Andrea from Robecco sul Naviglio, Italy
Is Andrew Luck that good? He is enormously hyped and the “Suck for Luck” campaign really struck me. What makes this kid such a can't-miss guy?
He’s got prototype size and arm strength. He can make all of the throws accurately. It always starts with that. Then you turn to his intelligence and character, his football smarts and bloodlines, and it’s difficult to find something not to like. I also like the fact that he’s carried a Stanford program that hasn’t surrounded him with NFL-type bodies. He’s carried that program and he’s done it against top competition. All you have to do is put on the tape of his games against USC, which has been loaded with players that have gone onto NFL stardom, and you can see his pedigree. A lot of scouts will point to his decision to stay in college for his senior year as a positive statement about his character, and it is, but that’s the only thing about Luck that concerns me. To succeed at this level, football has got to be the most important thing in your life. Academics are great, but you don’t wanna draft another Mike Reid.
Eric from Dubuque, IA
Do you think the league factors in things like warm-weather teams playing home games at the start of the year and cold-weather teams playing homes games at the end of the season?

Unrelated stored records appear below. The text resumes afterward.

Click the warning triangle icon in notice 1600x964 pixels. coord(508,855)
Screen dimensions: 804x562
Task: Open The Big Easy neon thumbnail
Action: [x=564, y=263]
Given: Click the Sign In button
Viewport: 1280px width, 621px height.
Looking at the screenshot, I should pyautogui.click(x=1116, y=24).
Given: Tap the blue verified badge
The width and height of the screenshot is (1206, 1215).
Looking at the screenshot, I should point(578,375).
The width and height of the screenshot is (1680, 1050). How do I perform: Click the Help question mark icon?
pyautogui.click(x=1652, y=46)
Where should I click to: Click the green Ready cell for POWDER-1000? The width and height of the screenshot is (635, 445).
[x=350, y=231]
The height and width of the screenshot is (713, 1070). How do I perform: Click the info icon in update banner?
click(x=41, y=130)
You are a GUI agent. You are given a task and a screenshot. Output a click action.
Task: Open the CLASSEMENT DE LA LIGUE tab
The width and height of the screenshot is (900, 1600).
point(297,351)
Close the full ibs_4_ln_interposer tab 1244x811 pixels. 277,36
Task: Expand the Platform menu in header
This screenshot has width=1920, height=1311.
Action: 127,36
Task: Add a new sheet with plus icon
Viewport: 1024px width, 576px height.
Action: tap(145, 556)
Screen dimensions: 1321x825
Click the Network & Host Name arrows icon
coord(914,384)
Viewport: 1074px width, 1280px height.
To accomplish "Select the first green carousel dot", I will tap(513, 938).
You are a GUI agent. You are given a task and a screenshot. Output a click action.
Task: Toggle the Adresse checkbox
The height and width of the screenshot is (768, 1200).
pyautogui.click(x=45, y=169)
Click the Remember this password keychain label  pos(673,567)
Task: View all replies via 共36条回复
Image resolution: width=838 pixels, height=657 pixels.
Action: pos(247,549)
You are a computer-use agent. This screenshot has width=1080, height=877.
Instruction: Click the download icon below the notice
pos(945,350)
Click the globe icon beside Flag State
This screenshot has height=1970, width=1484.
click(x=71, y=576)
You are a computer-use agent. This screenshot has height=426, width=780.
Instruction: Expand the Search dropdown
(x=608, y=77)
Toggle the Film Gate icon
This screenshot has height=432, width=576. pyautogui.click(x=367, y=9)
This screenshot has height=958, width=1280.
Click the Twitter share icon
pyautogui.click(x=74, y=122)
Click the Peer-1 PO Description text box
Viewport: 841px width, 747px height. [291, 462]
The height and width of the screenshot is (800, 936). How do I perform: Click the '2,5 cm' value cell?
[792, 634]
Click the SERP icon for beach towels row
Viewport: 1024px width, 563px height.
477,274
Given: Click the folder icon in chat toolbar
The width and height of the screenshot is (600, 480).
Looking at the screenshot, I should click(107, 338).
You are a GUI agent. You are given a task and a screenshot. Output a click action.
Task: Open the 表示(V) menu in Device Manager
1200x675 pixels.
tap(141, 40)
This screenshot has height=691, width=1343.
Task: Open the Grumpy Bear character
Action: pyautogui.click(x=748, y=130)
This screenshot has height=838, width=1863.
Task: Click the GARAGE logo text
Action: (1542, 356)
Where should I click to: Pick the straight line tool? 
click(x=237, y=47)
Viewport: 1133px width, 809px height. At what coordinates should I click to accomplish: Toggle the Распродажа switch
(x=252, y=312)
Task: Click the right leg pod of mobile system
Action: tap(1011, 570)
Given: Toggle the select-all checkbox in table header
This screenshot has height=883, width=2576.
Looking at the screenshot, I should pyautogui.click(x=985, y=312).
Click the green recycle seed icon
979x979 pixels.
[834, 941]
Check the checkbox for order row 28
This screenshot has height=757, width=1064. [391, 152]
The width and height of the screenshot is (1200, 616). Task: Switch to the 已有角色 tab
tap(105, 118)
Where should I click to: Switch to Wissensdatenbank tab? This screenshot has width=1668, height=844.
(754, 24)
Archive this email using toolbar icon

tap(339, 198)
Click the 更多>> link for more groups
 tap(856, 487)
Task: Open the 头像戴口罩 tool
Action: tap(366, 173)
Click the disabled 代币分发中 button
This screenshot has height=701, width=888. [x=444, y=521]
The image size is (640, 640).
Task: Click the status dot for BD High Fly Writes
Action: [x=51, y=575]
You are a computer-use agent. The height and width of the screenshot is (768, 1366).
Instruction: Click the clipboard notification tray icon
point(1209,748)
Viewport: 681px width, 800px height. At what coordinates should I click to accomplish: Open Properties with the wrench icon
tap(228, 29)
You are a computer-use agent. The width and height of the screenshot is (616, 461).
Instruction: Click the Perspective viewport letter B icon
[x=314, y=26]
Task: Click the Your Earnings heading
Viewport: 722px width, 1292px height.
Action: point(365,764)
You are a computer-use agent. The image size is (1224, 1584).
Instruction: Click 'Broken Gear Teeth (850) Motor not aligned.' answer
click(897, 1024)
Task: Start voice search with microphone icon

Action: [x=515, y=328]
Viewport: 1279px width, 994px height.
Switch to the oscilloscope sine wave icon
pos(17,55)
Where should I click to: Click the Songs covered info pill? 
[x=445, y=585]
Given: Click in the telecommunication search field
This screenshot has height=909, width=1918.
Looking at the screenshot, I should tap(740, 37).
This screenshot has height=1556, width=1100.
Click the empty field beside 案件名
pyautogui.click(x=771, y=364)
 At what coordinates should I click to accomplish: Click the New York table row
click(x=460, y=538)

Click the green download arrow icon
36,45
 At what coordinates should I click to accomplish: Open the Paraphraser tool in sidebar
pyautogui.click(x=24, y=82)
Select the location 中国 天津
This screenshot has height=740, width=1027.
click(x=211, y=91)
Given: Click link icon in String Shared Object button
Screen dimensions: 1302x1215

Yeah, I think the league tries to balance that out. If a warm-weather team has to play at Lambeau in December, it should have an early-season game at home against a team from the north, and I’ve seen evidence of that kind of scheduling balance. The Raiders are coming here in December; the Packers went to Carolina in Week 2. Or, the Jaguars didn’t get a northern team at home early in the season, but they also don’t have a true cold-weather game on their schedule. I think balance is one of the key components of the NFL’s scheduling process. Another thing they try to do is challenge a team, especially a championship-type team, with one tough stretch of schedule. It might be three in a row on the road, or three games in 11 days, or a road game following a road Monday night game. Those are all little tricks of the scheduling trade. I’ve long said let me do the scheduling and tell me which team you want in the playoffs and I’ll get them in. The schedule-maker is a very important person.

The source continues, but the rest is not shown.